Steve's life was centered around his family, friends and community. He loved to sing in his lower register in front of the family and friends. He was also a huge sports fan, especially auto-racing, and would respond immediately if his car had broken down at two in morning. Even in below-freezing temperatures, he always showed up to appointments. His generosity extended to his family, and he treated them as if they were family.
Professor Terry Speed was recently elected to the Royal Society, the UK's national academy of science. This honor recognizes the contributions of an individual to bioinformatics. Bioinformatics is the application mathematics to biological problems. The Royal Society elected 44 new fellows, including four Australians. Fellows, who are chosen by current fellows, are responsible for encouraging excellence in science. In addition to Schnase's accomplishments in bioinformatics, he also developed and implemented the geno2pheno system.
His work helped to create novel medicines and better materials. Lengauer was a member of Leopoldina's German National Academy of Sciences Leopoldina and has received many honors. These include membership in the Presidium, the Karl Heinz Beckurts prize, and the Konrad Zuse Medal. In addition, he has received several awards, including the Hector Science Prize and the Konrad Zuse Medal.
Bioinformatics is a rapidly growing academic discipline. It is a broad field that involves many approaches, including the development tools, methodologies, as well as services. The process of bioinformatics entails the application of knowledge, skill, and technology, and has been characterized by a plethora of organisational alignments and disciplinary connections. Bioinformatics is an amalgamation of methods and techniques, a collection and an academic discipline.

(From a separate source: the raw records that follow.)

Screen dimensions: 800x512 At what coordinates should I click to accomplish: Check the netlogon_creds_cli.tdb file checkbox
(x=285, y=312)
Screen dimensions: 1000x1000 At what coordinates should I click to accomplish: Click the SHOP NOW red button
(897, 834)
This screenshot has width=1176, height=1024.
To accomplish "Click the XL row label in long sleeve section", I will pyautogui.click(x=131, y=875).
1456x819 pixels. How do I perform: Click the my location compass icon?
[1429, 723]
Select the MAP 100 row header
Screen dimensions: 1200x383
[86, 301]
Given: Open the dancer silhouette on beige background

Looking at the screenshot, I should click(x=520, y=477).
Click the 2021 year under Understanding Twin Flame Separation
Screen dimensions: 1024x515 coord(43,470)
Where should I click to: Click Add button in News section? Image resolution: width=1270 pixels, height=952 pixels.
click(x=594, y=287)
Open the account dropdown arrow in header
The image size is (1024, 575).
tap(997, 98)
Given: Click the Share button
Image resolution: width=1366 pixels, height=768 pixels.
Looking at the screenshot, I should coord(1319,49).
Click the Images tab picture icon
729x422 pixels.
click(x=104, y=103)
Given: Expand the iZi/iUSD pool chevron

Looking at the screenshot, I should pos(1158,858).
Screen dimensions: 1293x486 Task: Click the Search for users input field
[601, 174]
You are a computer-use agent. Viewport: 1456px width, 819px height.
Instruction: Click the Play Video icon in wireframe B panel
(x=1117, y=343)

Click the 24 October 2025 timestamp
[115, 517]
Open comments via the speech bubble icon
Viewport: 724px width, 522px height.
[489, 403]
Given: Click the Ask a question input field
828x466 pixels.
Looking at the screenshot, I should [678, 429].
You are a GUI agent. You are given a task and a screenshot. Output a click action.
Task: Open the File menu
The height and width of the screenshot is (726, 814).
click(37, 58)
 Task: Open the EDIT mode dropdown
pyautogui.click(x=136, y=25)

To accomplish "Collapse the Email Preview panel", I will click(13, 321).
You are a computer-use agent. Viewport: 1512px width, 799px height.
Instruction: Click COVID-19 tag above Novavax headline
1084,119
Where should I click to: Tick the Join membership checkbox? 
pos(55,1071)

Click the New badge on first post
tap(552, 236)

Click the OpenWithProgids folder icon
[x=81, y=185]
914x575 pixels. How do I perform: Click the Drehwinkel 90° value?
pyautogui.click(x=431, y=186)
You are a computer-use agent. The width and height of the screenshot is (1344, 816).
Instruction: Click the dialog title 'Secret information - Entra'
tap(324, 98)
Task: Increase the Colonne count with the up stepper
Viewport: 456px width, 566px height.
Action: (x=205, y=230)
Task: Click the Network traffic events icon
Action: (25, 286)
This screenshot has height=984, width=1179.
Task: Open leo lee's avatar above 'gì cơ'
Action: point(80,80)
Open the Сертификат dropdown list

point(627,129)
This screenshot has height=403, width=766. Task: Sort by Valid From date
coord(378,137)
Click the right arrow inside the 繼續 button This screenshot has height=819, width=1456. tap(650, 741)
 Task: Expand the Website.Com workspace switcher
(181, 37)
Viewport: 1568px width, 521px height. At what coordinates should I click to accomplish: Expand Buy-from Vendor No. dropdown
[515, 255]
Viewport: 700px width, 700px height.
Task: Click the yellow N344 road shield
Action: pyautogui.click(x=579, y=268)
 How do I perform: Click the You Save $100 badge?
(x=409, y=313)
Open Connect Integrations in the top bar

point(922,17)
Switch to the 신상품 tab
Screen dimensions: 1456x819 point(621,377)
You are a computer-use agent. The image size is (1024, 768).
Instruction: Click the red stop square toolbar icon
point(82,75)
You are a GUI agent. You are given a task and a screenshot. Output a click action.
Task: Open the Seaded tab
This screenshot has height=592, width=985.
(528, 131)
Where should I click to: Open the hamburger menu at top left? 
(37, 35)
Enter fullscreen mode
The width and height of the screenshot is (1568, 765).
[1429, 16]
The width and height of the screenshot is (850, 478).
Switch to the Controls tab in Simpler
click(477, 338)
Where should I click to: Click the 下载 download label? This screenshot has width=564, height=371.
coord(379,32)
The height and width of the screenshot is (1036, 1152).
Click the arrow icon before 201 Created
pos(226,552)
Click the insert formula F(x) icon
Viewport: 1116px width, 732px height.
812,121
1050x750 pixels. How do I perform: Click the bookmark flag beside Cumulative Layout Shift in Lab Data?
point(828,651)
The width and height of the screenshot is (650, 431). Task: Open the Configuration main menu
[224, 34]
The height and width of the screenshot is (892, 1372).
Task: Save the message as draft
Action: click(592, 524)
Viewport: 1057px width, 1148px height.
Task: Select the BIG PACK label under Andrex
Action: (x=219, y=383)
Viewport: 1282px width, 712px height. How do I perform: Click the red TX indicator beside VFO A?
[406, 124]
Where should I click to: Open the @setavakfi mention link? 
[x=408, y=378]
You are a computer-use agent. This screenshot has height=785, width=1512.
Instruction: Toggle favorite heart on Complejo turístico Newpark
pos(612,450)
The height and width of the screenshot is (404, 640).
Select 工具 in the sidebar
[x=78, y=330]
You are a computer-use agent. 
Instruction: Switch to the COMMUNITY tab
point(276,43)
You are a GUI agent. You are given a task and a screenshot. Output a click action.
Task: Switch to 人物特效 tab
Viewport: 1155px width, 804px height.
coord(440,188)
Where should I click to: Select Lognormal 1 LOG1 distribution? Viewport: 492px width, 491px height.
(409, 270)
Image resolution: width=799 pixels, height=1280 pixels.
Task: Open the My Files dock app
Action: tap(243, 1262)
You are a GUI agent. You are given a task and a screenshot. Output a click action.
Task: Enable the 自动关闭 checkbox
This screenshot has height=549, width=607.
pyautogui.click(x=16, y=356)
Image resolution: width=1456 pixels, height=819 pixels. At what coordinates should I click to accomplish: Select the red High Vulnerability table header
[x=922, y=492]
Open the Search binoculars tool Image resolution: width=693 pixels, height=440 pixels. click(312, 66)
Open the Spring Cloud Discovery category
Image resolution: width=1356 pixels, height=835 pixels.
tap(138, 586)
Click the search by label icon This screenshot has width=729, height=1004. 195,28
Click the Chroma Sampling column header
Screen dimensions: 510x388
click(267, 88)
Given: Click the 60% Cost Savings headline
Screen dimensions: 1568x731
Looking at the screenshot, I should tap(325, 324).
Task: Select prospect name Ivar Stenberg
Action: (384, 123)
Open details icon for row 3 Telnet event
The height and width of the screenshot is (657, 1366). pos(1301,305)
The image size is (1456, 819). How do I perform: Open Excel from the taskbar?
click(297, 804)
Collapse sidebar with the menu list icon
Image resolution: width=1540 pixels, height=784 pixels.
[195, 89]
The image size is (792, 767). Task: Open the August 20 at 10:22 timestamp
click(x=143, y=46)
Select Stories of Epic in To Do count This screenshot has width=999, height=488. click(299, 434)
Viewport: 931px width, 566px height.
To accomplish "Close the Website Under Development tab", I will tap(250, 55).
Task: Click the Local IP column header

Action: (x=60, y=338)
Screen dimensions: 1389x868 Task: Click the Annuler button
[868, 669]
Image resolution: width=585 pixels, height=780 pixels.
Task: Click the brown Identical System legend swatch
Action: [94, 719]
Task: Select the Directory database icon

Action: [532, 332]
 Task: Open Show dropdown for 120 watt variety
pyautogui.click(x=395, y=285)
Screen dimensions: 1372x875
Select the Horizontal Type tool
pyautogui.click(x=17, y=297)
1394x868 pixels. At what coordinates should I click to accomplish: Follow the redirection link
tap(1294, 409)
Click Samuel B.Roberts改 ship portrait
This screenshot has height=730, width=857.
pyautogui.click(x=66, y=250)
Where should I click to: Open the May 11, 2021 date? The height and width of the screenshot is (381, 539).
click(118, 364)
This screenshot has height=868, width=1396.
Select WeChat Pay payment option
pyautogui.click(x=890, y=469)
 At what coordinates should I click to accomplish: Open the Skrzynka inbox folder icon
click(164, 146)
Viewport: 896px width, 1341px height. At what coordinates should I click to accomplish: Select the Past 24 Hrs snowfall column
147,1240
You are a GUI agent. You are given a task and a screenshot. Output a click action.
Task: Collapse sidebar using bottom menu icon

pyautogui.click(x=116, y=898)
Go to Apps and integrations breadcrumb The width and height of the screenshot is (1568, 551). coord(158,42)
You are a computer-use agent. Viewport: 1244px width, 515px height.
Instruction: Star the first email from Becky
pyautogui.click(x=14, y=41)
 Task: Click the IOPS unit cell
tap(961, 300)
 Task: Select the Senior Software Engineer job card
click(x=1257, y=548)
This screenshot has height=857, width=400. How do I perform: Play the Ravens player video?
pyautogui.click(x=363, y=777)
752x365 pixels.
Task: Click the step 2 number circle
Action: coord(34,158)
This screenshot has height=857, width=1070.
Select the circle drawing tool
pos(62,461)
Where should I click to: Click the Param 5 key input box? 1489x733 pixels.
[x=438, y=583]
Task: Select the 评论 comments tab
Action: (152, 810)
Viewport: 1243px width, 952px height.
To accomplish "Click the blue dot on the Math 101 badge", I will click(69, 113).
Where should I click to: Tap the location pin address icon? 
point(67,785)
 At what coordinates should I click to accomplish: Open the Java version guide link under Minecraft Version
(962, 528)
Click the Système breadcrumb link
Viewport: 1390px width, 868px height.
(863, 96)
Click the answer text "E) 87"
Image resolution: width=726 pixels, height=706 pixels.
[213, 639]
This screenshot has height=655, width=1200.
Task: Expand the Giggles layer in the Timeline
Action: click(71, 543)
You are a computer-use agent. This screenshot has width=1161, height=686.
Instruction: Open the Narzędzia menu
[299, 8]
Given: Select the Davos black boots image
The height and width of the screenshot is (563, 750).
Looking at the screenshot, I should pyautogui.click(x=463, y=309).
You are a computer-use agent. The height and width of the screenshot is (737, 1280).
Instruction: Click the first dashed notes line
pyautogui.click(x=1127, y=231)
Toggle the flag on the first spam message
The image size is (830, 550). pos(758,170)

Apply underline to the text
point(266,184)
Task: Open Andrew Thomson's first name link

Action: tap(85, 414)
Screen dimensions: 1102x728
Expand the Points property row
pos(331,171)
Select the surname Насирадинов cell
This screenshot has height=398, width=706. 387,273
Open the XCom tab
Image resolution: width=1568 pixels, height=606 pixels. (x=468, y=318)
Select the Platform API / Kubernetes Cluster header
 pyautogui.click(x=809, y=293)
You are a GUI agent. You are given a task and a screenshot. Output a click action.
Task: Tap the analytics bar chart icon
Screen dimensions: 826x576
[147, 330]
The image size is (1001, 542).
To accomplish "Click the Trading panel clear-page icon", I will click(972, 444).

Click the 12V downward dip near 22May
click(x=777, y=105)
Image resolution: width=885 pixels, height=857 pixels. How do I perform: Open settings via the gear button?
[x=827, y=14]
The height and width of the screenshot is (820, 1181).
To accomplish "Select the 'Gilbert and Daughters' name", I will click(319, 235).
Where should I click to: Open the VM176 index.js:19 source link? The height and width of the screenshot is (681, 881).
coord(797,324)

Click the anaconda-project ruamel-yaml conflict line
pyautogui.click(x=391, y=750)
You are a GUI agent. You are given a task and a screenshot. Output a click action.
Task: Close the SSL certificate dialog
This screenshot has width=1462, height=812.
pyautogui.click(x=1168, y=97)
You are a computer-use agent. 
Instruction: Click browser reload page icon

Modern biology relies on molecular DNA sequencing. Researchers can identify the sequence of a protein to determine its function and structure. They can also link this information to the gene that encodes the protein. Previously, these sequences were assembled on paper. Methods were developed to manipulate molecular structures as computers became more powerful. These advances opened a whole new area of bioinformatics research centered around protein structure and function.
Hippocrates' responsibilities still apply today in the age multi-omics. They include diagnosing and treating diseases, as well as characterizing patients. The Human Genome Project and the rise of biotechnology companies have made rapid progress in multi-omics approaches to disease ontology. The multi-omics approach allows for comprehensive characterization of patients across various biological systems, including inherited metabolic disorders, which are caused by defects in metabolism and lack of energy or building blocks. These diseases also produce a wide range toxic metabolites including nitrogen and carbon dioxide.
The multi-omics approach to health and disease is based on a wealth of biological data, including the genome, proteome, transcriptome, metabolome, epigenome, and transcriptome. The resulting data gives a complete view of biological condition and may help to tailor treatment for diseases. However, this approach requires further development such as systematization or classification. However, multi-omics studies have shown promising results.
Researchers are constantly pushing the limits of knowledge and developing new biological concepts. Preclinical studies show a very low rate of reproducibility, with some cases as low at 30%. Reproducibility rates in preclinical studies are essential for the development and implementation of new therapeutic approaches. These studies are expensive as unsuccessful attempts at applying results can lead to ineffective results. Reproducibility rates are crucial in cancer biology research.
PMID: 12796489 by Cristillo A.D., et al. Cloning and characterization of N4WBP5A, an inducible, cyclosporine- sensitive, Nedd4-binding protein in human T lymphocytes.
PMID: 12761501 by Matsuda A., et al. Large-scale identification and characterization of human genes that activate NF-kappaB and MAPK signaling pathways.